I need to write PySpark's result to BiqQuery. According to https://github.com/GoogleCloudDataproc/spark-bigquery-connector , i use following:
from pyspark.sql import SparkSession
spark = SparkSession.builder\
.config("spark.jars.packages",\
"com.google.cloud.spark:spark-bigquery-with-dependencies_2.12:0.27.1")\
.getOrCreate()
spark_context = spark.sparkContext
Each attemp of saving,
data.toDF(schema) \
.write.format("bigquery") \
.option("table", "tmp-project:tmpdataset.tmp_table") \
.save()
leads to an exception:
*java.lang.ClassNotFoundException: Failed to find data source: bigquery. Please find packages at http://spark.apache.org/third-party-projects.html*
Also tried, but same result:
pyspark --jars gs://spark-lib/bigquery/spark-bigquery-with-dependencies_2.12-0.27.1.jar
is not available for right now.PySpark version 3.0.0 scala version 2.12.10
The code below returns an empty result:
[spark_context._jsc.sc().jars().apply(i) for i in range(jvc.sc().jars().length())]
UPD
Upgrade spark to 3.1.1, using using local downloaded jar with chmod 777
under it changed behavior, but have not solve the issue yet:
spark_context._jsc.sc().listJars()
returns Vector(spark://<...>.svc:<port>/jars/spark-bigquery-with-dependencies_2.13-0.27.1.jar)

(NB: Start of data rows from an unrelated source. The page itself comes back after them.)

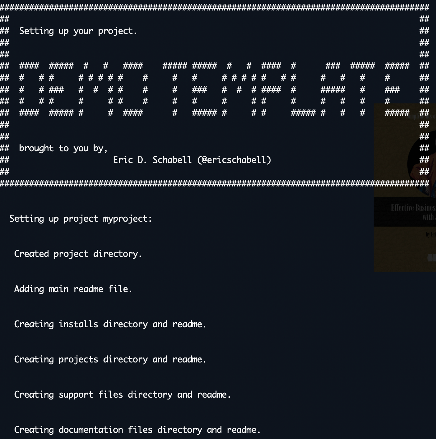Click the 'Effective Business' book title text
436x439 pixels.
coord(413,208)
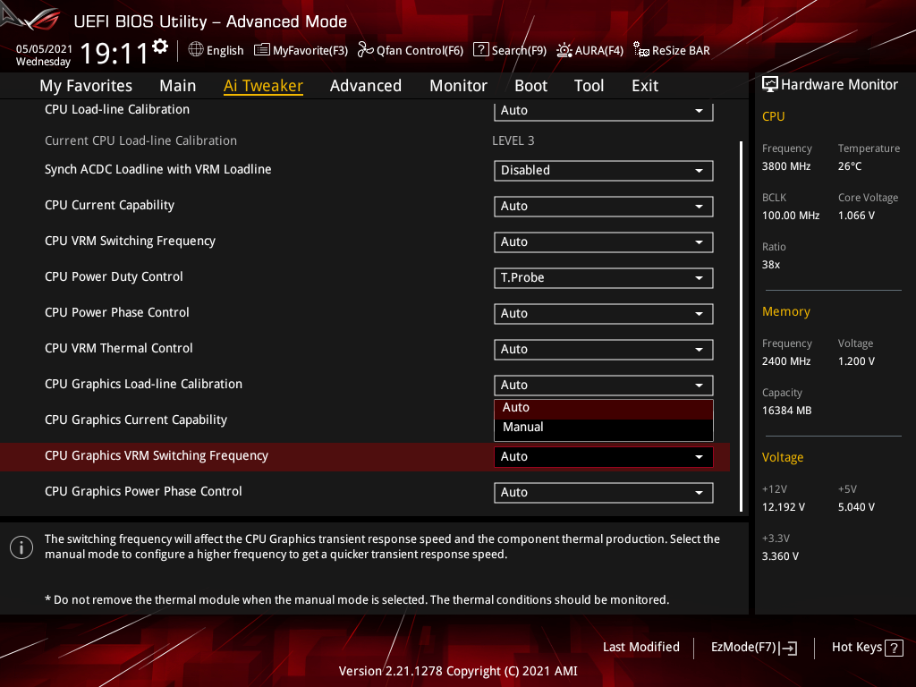Expand Synch ACDC Loadline with VRM Loadline dropdown
The height and width of the screenshot is (687, 916).
coord(603,171)
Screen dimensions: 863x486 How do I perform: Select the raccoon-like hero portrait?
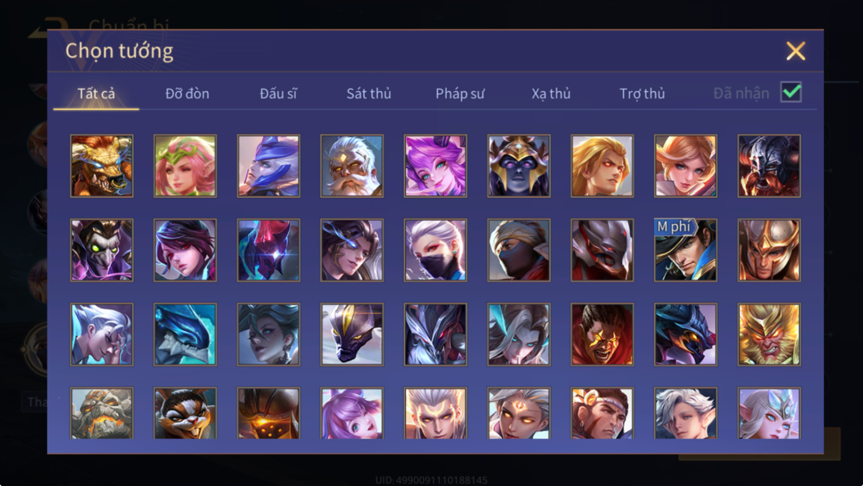[x=185, y=413]
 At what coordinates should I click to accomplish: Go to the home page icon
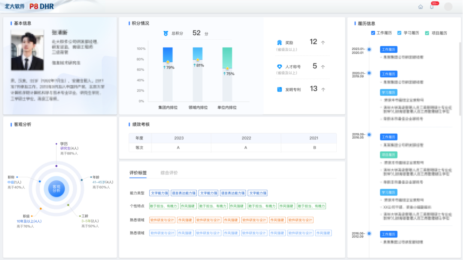[x=421, y=7]
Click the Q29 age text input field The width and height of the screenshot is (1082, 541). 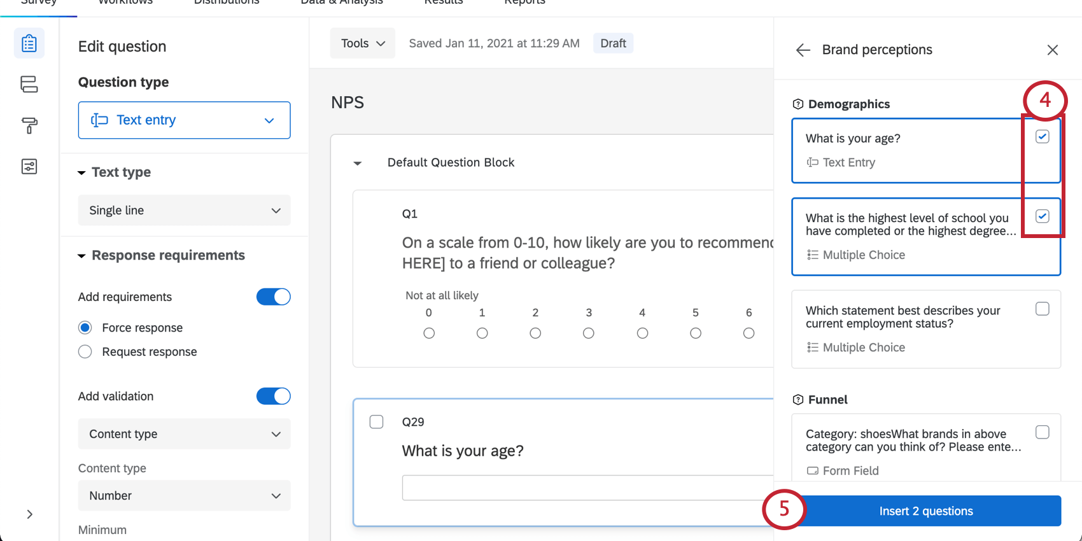tap(587, 488)
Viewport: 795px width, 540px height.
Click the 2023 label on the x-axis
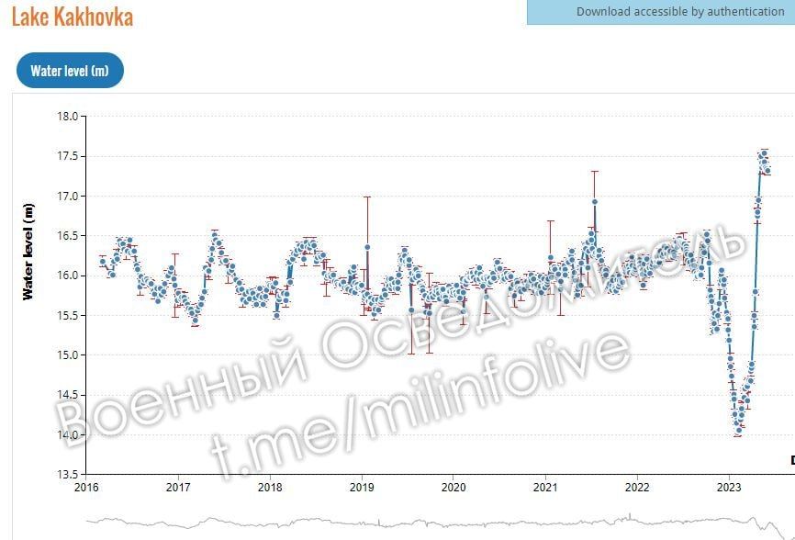coord(729,487)
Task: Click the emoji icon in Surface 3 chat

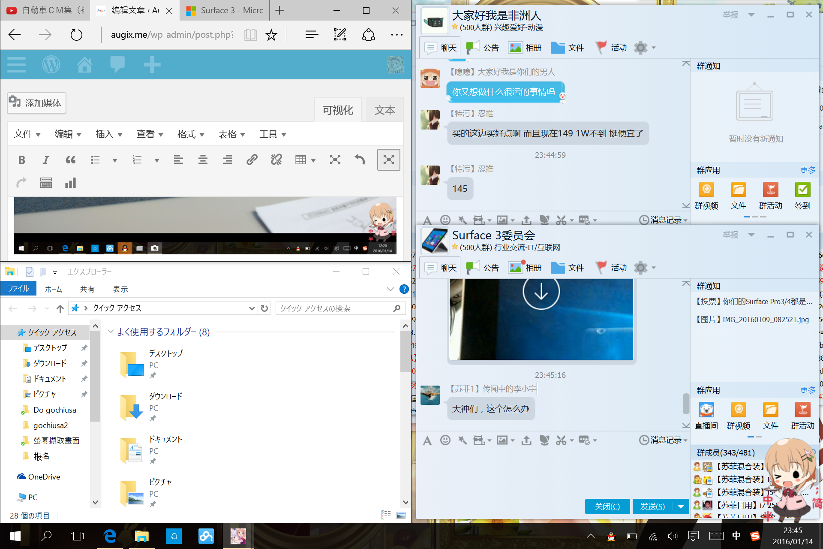Action: click(x=445, y=440)
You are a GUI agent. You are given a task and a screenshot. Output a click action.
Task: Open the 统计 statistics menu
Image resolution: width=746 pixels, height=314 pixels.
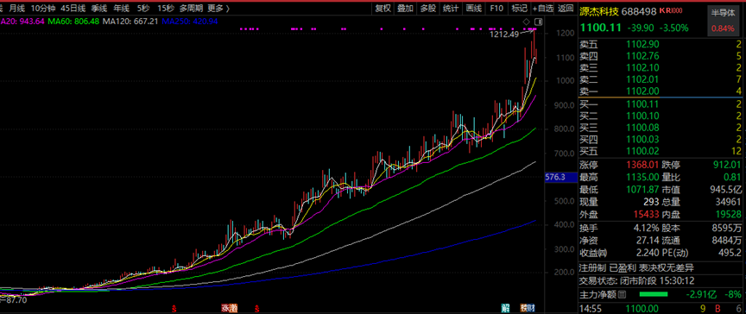click(451, 8)
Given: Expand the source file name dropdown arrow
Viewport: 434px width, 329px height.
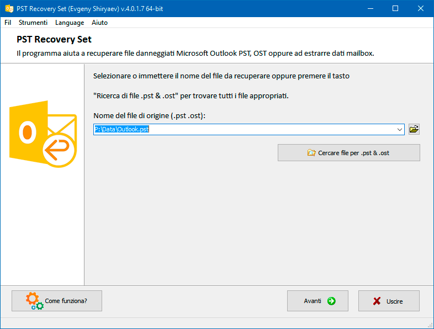Looking at the screenshot, I should [x=399, y=130].
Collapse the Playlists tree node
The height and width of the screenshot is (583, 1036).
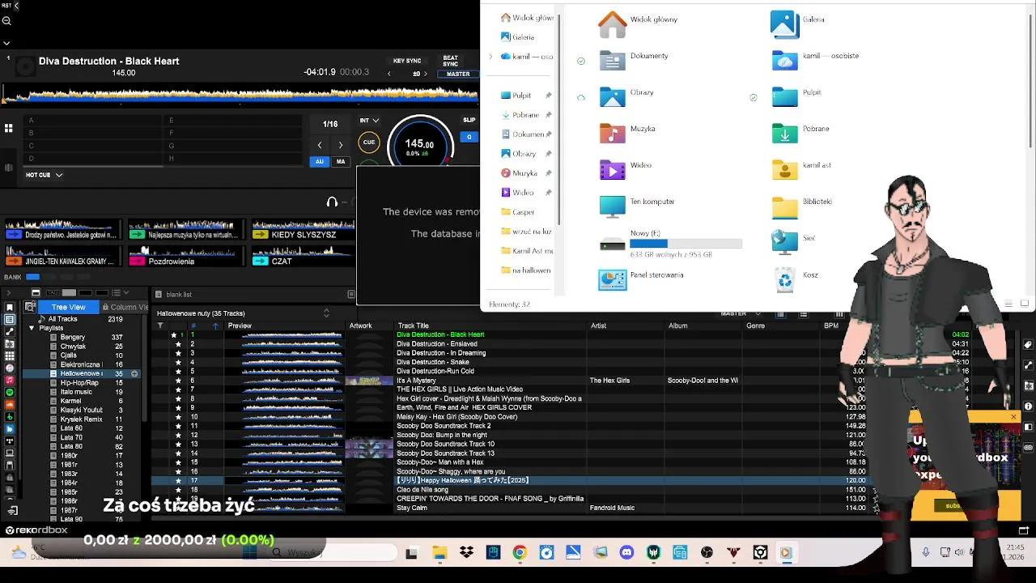32,328
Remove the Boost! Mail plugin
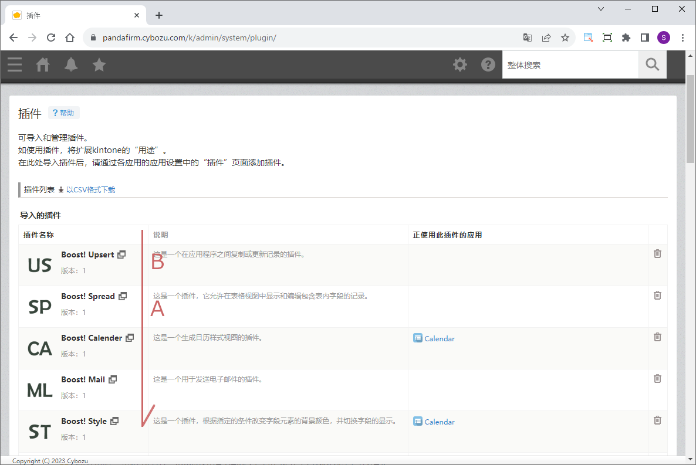This screenshot has width=696, height=465. point(657,378)
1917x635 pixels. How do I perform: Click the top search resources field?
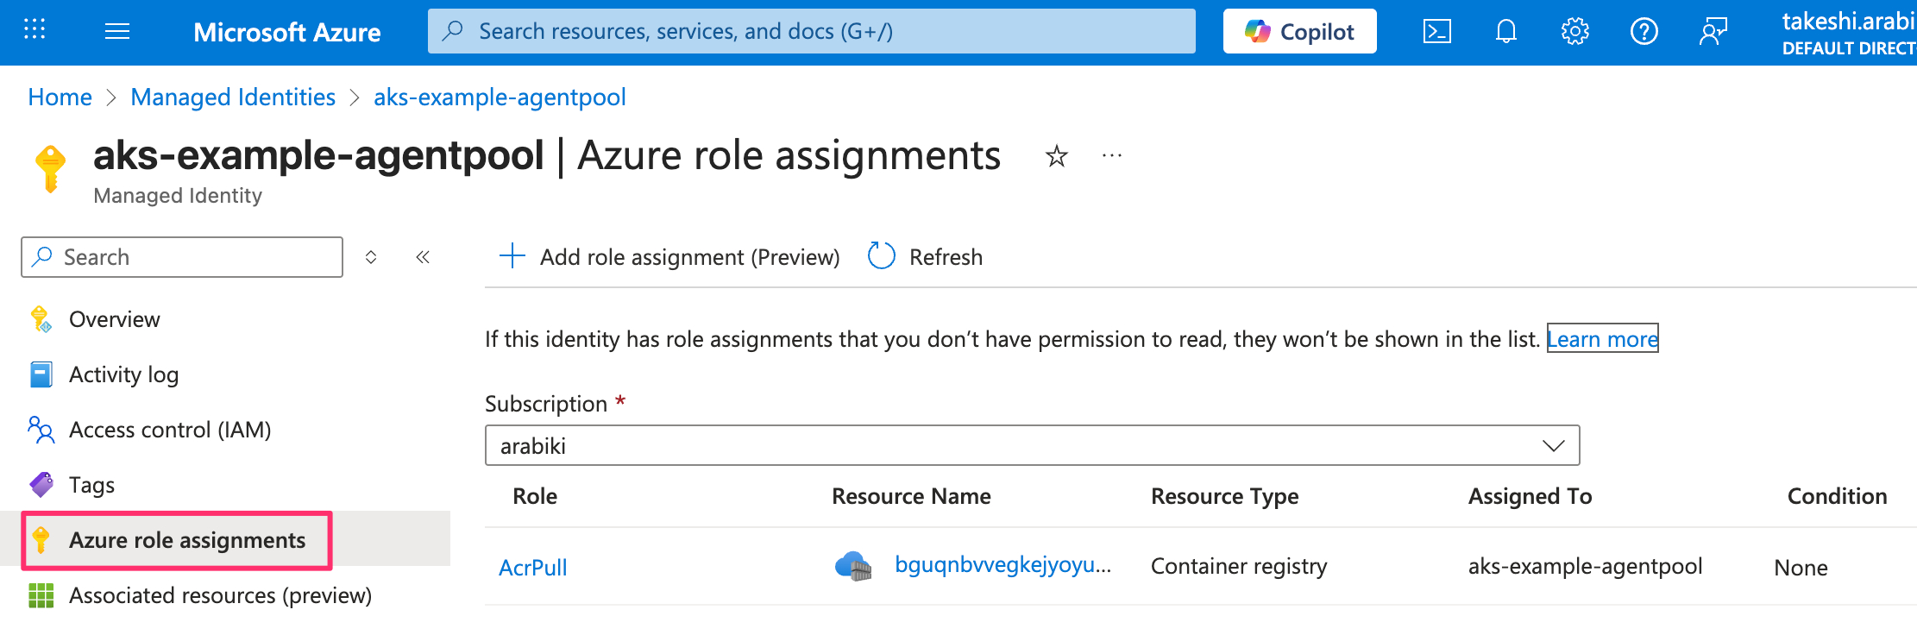tap(811, 32)
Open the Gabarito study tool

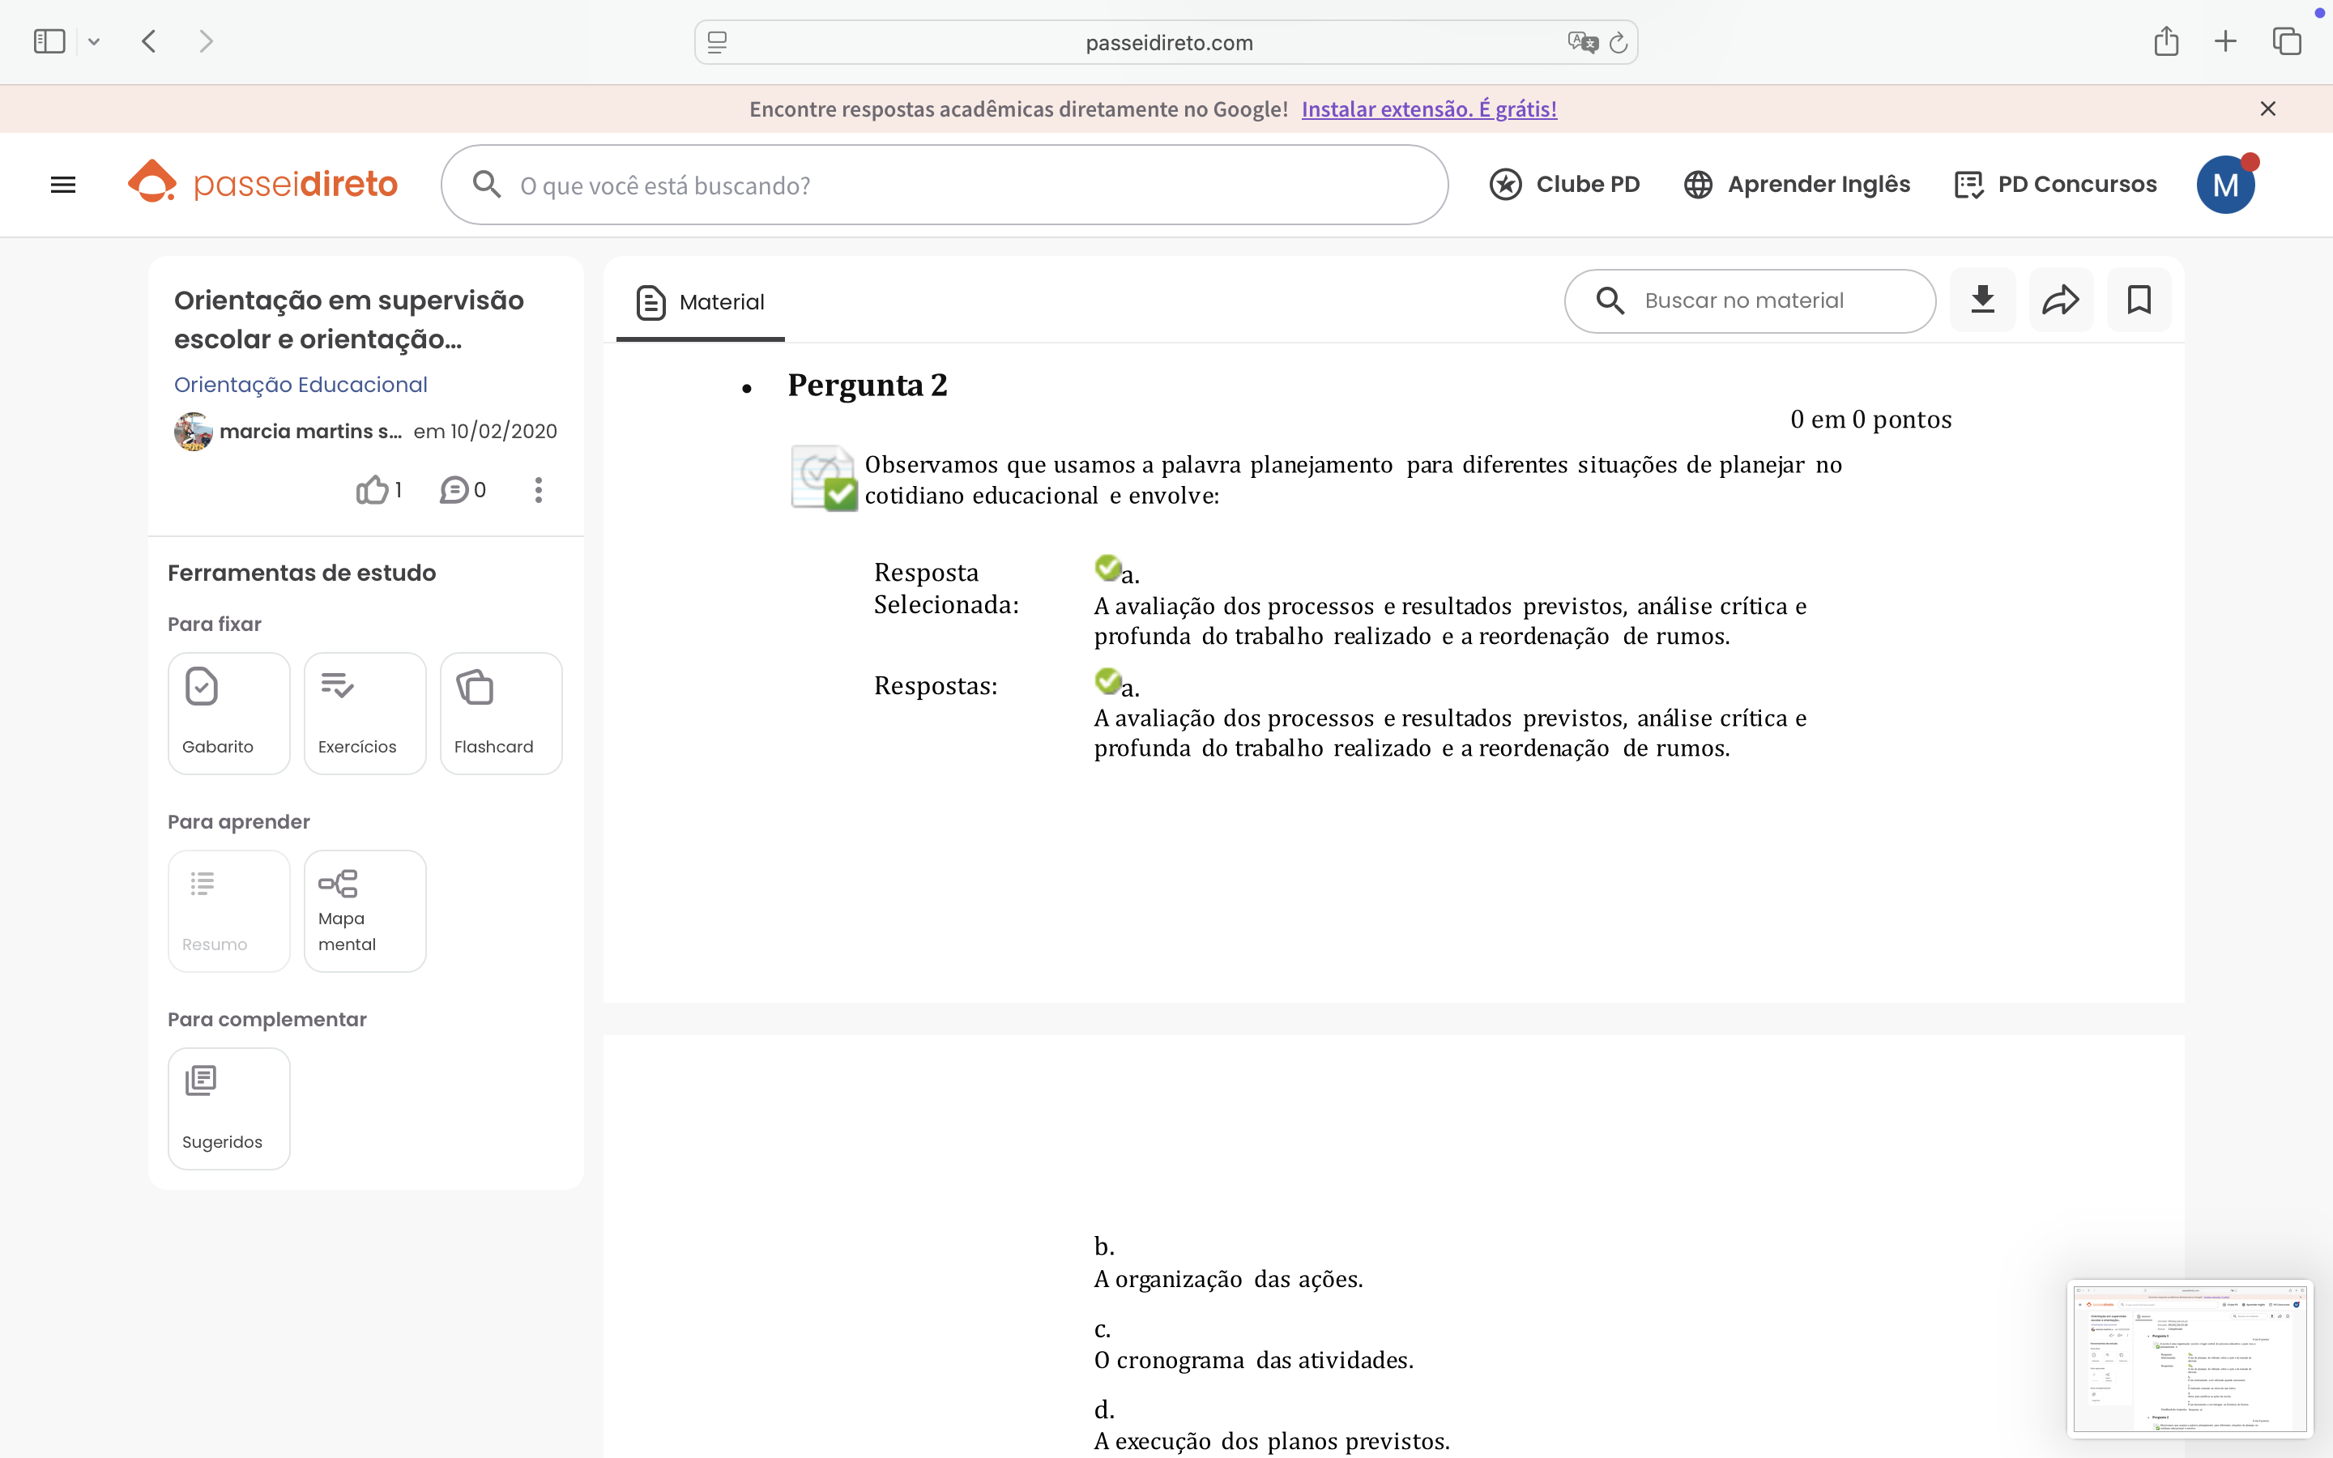coord(228,713)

spark_context._jsc.sc().jars()
returns ArrayBuffer(./<...>/spark-bigquery-with-dependencies_2.13-0.27.1.jar)
Also new log appeared:
SparkContext: Added JAR ./<...>/spark-bigquery-with-dependencies_2.13-0.27.1.jar at spark://<...>.svc:<port>/jars/spark-bigquery-with-dependencies_2.13-0.27.1.jar with timestamp <timestamp>
The solution was to copy all jar files to /opt/spark/jars/
. Just keeping this file locally on docker container and load in runtime did not help, but moving to exact this path - helped. If anyone else will bump with this issue, you can try to tune SPARK_CLASSPATH
env - it might also help. SPARK_CLASSPATH
was referenced to /opt/spark/jars/
in my case.